Adoptive transfer of MDSCs protects kidney against AKI and mTOR signal inhibition enhances MDSCs' protective effects. (a) The level of serum creatinine (μmol/l) and blood urea nitrogen (mmol/l) were decreased after adoptive transfer of MDSCs and further decreased after adoptive transfer of rapamycin-treated MDSCs. (b) Renal histologic damage was assessed in H&E-stained sections. Mild-to-moderate tubular vacuolation and hemorrhage were observed in the kidneys in the MDSC group compared with the IR group, and the histologic damage of kidneys in Rapa+MDSC group was even milder. (c) The percentage of apoptotic cells (shown as dark purple in color) in kidney tissues in situ was detected and quantified by using TUNEL assay. (d) Flow cytometry analysis showed the percentage of infiltrated CD4+ T cells in kidney tissues after adoptive transfer of non-rapamycin-treated MDSCs and rapamycin-treated MDSCs. (e) The expression of IL-1β, IL-6, IFN-γ, TGF-β1 and Foxp3 mRNA in the kidney was examined by RT-qPCR. (f) The serum level of cytokine IL-1β, IL-6, IFN-γ and TGF-β1 was measured by using Luminex and ELISA kit. (data were shown as mean±S.D.; n=5 mice per group; IHC, immunohistochemistry; RT-qPCR, reverse transcription-quantitative polymerase chain reaction; TUNEL, TdT-mediated dUTP Nick-End Labeling)
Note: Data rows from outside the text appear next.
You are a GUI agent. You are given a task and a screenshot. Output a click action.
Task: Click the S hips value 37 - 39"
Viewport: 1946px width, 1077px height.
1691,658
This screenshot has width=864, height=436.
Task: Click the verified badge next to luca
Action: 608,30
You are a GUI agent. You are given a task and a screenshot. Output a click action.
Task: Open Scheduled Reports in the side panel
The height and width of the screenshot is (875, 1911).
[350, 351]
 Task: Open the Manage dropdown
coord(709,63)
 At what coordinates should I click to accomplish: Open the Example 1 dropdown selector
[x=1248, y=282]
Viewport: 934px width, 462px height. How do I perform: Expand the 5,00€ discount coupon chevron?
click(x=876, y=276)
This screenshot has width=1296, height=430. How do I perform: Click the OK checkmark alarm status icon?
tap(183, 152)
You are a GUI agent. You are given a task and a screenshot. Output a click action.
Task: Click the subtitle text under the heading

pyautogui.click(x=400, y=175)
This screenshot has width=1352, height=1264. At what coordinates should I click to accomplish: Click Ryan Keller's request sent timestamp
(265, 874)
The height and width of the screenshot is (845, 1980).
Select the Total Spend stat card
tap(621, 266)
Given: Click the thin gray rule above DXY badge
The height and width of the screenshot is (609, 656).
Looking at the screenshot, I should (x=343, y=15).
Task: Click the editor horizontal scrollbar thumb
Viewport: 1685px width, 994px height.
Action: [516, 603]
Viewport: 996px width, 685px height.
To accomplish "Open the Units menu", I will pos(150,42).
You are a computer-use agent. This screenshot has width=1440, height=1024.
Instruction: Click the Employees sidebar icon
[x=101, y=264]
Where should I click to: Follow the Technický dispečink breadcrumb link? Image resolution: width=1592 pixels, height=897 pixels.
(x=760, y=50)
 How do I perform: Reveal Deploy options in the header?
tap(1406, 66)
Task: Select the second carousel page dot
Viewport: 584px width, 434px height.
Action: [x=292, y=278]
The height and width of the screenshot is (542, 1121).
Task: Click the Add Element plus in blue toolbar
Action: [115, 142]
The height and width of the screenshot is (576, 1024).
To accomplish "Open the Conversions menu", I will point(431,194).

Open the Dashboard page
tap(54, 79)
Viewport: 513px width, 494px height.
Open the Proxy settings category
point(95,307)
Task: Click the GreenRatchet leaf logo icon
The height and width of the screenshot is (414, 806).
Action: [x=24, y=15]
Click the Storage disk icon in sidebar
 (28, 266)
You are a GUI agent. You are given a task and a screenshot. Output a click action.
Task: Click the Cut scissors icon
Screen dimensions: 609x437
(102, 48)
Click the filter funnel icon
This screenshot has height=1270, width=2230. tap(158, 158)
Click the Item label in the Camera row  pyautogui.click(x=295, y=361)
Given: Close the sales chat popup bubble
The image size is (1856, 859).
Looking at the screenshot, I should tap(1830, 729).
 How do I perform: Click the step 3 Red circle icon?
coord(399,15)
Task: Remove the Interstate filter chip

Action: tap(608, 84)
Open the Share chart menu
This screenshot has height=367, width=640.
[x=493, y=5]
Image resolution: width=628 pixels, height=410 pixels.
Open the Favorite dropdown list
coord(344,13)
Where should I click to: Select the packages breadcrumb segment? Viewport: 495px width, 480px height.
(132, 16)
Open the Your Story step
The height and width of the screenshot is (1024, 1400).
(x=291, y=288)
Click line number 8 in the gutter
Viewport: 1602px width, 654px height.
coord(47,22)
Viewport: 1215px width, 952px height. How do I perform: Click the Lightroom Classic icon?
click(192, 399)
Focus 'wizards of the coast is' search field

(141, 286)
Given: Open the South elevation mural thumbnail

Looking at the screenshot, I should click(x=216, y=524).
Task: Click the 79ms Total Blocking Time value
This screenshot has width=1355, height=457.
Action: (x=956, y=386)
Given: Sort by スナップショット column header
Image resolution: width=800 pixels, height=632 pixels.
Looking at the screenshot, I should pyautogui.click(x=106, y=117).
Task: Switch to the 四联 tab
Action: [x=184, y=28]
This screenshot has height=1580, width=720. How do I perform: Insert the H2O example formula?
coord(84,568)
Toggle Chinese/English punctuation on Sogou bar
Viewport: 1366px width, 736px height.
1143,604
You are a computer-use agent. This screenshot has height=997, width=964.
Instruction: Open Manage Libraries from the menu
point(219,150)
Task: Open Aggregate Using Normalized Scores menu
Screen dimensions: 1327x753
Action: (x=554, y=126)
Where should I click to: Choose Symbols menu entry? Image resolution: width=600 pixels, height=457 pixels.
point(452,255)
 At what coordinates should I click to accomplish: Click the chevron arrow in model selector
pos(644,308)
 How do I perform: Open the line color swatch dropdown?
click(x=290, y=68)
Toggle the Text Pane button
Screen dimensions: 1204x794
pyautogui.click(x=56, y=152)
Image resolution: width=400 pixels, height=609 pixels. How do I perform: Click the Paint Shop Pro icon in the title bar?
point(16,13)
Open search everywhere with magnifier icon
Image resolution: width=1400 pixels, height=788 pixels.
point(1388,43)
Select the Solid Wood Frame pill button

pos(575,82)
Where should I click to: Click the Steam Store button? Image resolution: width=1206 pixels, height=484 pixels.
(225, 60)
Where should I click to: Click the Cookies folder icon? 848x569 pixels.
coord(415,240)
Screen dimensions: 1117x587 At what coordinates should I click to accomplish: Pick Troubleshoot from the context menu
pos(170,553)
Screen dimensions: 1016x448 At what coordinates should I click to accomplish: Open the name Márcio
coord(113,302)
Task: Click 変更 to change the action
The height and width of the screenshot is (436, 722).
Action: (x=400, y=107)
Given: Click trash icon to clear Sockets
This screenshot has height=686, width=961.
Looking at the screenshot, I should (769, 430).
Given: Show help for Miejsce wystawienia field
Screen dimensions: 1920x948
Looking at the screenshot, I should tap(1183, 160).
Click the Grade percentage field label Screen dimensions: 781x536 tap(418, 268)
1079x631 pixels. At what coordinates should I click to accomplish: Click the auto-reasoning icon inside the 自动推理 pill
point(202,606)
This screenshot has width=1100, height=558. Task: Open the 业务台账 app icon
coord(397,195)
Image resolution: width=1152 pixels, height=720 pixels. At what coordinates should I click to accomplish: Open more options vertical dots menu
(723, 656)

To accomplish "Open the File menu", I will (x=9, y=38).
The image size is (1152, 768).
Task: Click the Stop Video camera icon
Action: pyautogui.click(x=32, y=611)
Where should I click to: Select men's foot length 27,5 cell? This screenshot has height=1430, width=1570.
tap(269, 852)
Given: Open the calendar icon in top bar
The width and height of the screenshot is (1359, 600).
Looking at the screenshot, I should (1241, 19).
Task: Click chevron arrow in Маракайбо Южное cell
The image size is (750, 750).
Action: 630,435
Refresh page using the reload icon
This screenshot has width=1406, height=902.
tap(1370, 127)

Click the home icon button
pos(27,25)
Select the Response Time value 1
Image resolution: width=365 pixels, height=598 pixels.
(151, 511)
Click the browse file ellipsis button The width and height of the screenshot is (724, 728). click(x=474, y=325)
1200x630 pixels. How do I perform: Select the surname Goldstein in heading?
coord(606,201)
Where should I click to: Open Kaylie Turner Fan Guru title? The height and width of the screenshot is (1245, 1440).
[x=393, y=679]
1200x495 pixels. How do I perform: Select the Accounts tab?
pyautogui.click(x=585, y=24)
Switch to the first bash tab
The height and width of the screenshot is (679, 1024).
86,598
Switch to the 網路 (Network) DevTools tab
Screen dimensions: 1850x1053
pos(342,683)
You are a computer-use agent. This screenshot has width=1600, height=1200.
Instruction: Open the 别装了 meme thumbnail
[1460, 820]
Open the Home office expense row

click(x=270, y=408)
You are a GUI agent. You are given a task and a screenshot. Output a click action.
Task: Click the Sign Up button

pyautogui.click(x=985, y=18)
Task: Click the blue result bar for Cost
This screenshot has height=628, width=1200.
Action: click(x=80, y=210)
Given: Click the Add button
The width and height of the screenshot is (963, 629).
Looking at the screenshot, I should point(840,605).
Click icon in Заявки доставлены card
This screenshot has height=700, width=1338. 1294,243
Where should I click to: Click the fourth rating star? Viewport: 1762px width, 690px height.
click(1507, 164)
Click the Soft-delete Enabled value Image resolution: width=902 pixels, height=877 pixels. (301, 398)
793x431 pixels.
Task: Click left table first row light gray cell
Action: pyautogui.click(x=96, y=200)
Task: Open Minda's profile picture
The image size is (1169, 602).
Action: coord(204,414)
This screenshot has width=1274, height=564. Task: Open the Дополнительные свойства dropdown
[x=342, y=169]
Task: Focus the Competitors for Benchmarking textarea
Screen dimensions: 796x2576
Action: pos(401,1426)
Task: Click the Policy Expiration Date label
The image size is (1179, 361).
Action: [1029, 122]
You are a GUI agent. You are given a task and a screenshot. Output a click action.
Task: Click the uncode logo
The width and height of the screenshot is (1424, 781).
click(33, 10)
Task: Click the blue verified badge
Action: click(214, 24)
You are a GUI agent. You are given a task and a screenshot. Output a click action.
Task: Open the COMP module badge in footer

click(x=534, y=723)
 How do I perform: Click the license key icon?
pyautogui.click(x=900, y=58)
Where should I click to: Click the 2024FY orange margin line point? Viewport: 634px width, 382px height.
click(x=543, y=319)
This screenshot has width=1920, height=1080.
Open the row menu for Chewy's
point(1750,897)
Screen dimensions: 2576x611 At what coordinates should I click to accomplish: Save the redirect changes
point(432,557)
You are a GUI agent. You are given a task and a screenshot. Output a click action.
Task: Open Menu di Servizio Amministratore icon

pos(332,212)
The mTOR signal regulates MDSCs subsets differentiation

To investigate whether MDSCs differentiation is regulated by mTOR signal, we treated BM cells with 100 nM rapamycin combined with GM-CSF+IL-6. In the control group, BM cells were treated with equal volume of DMSO. Then the two subtypes of MDSCs were tested by flow cytometry. Compared with the control group, the percentage of CD11b+Ly-6G+Ly-6Clow G-MDSCs was upregulated while the percentage of CD11b+Ly-6GLy-6Chigh M-MDSCs was downregulated with mTOR signal inhibition, which indicated that mTOR inhibition redirected the differentiation towards G-MDSCs (Figure 5a). Then we examined whether rapamycin had direct effect on pro-inflammatory T-cell subsets. Naive T cells were isolated from mononuclear splenocytes and then activated with anti-CD3 and anti-CD28 monoclonal antibodies. The activated T cells were treated with 100 nM rapamycin or equal volume of DMSO for 4 h. The frequencies of CD4+IFN-γ+ Th1 cells, CD4+IL-17a+ Th17 cells and CD8+ IFN-γ+ T cells in the control and rapamycin-treated group were examined by using flow cytometry, respectively. We found that there were no significant differences between the rapamycin-treated group and the control group with regard to the frequencies of CD4+ IFN-γ+ Th1 cells, CD4+IL-17a+ Th17 cells and CD8+IFN-γ+ T cells (Figure 5b). This examination indicated that rapamycin has little direct effect on T-cell subsets in vitro and the suppressive role of rapamycin on T cells was mediated by MDSCs.

Figure 5.

Figure 5

mTOR signal regulates the induction of MDSCs from bone marrow cells. (a) CD11b+ cells were gated first, and Ly-6G+Ly-6Clow and Ly-6GLy-6Chigh cell populations were detected within CD11b+ cells. In comparison with control, rapamycin treatment directed MDSC induction towards Ly-6G+Ly-6Clow G-MDSC subtype. (b) After 100 nM rapamycin or equal volume of DMSO treatment for 4 h, the frequencies of CD4+IFN-γ+ Th1 cells, CD4+IL-17a+ Th17 cells and CD8+IFN-γ+ T cells were examined by using flow cytometry, respectively. (data were shown as mean±S.D.; n=5 duplicate tests)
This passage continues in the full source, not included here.